Textauszug »

Zehn Jahre "Wir schaffen das": Hätte ein Paradigmenwechsel sein können

Wohl kaum ein Satz wurde in den vergangenen zehn Jahren in Deutschland so kontrovers diskutiert wir dieser: "Wir haben so vieles geschafft – wir schaffen das", sagte die damalige Bundeskanzlerin Angela Merkel am 31. August 2015. Es war auf dem Höhepunkt des "Flüchtlingssommers", als Hunderttausende Menschen auf der Flucht vor Gewalt, Krieg und Armut vor allem aus Syrien oder Afghanistan nach Europa drängten, um Schutz zu suchen. Deutschland erklärte sich schließlich bereit, viele von ihnen aufzunehmen. Die Bilder aus den Bahnhöfen wie in München zeigten eine große Welle an Solidarität in der deutschen Gesellschaft. Auch kirchliche Organisationen beteiligten sich an der Willkommenskultur und engagierten sich von Beginn an für Flüchtlinge.

Einträge aus einer Datensammlung:
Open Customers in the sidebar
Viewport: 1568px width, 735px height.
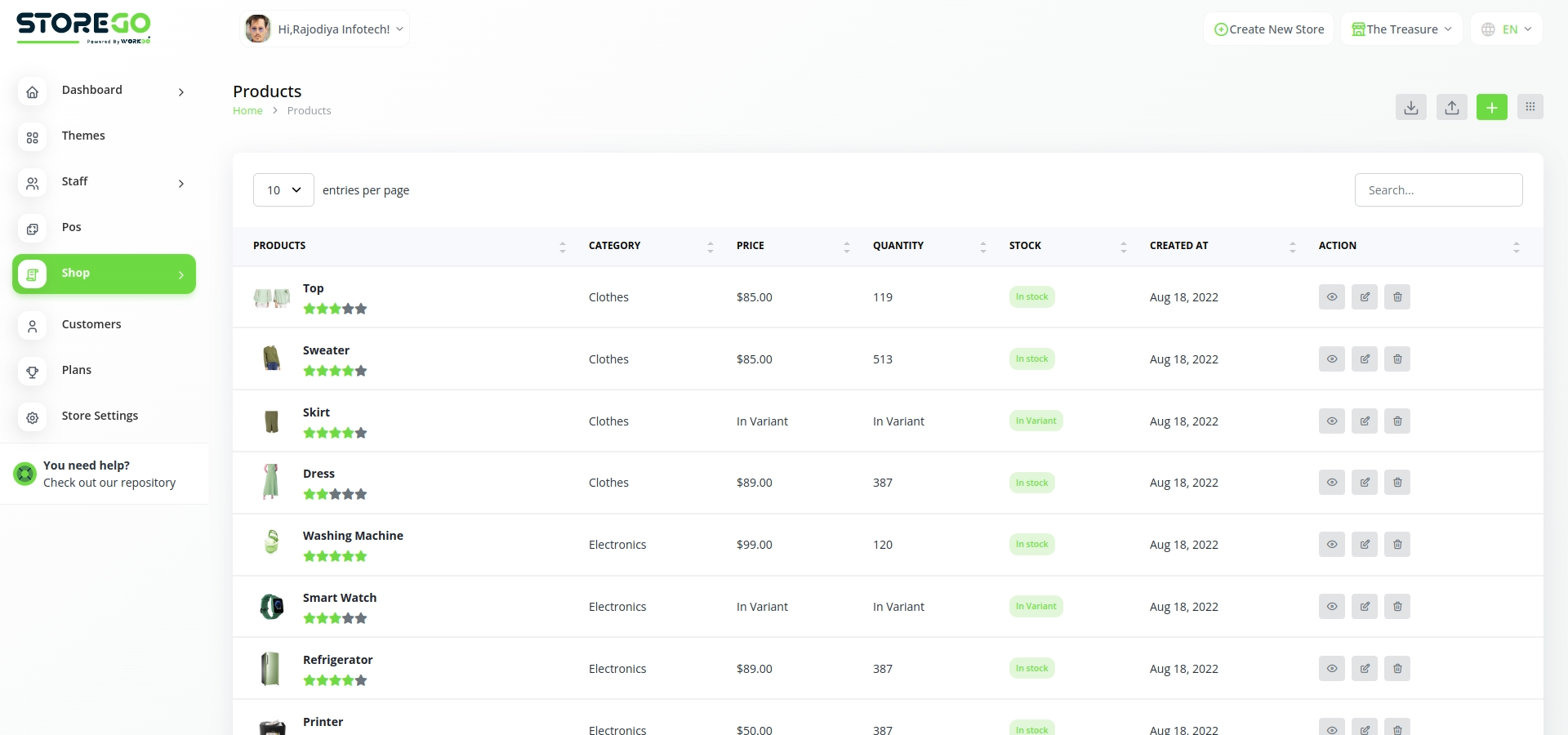coord(91,325)

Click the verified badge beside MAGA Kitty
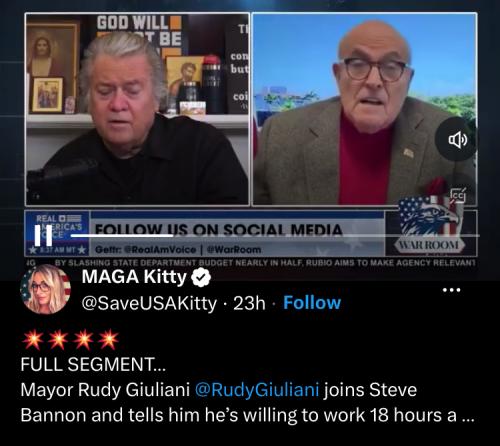click(201, 277)
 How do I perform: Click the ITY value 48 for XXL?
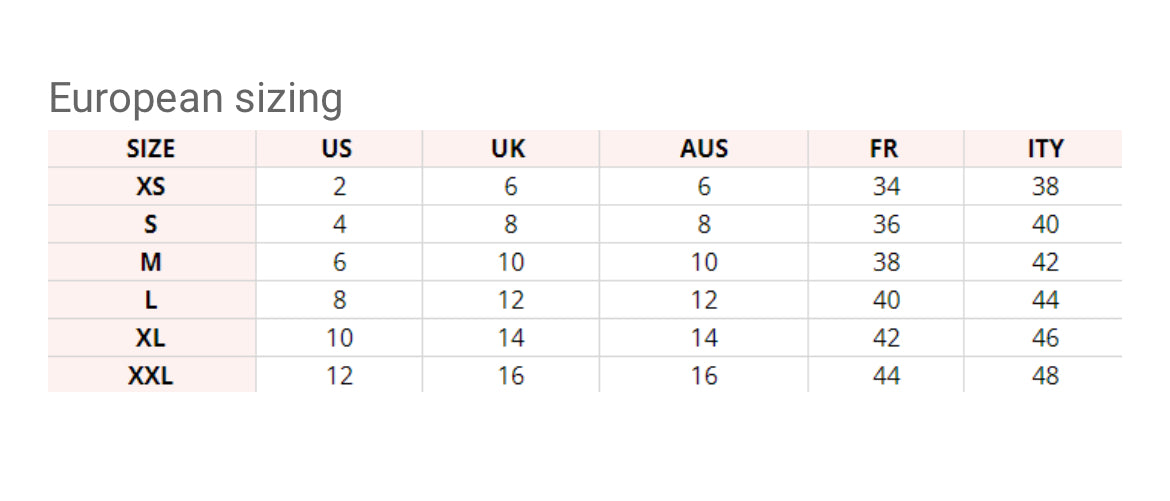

Schriftliche Anweisung » Schreibe den obigen Textauszug über zehn Jahre „Wir schaffen das“ vollständig und Wort für Wort ab.

Antwort folgt »
Zehn Jahre "Wir schaffen das": Hätte ein Paradigmenwechsel sein können

Wohl kaum ein Satz wurde in den vergangenen zehn Jahren in Deutschland so kontrovers diskutiert wir dieser: "Wir haben so vieles geschafft – wir schaffen das", sagte die damalige Bundeskanzlerin Angela Merkel am 31. August 2015. Es war auf dem Höhepunkt des "Flüchtlingssommers", als Hunderttausende Menschen auf der Flucht vor Gewalt, Krieg und Armut vor allem aus Syrien oder Afghanistan nach Europa drängten, um Schutz zu suchen. Deutschland erklärte sich schließlich bereit, viele von ihnen aufzunehmen. Die Bilder aus den Bahnhöfen wie in München zeigten eine große Welle an Solidarität in der deutschen Gesellschaft. Auch kirchliche Organisationen beteiligten sich an der Willkommenskultur und engagierten sich von Beginn an für Flüchtlinge.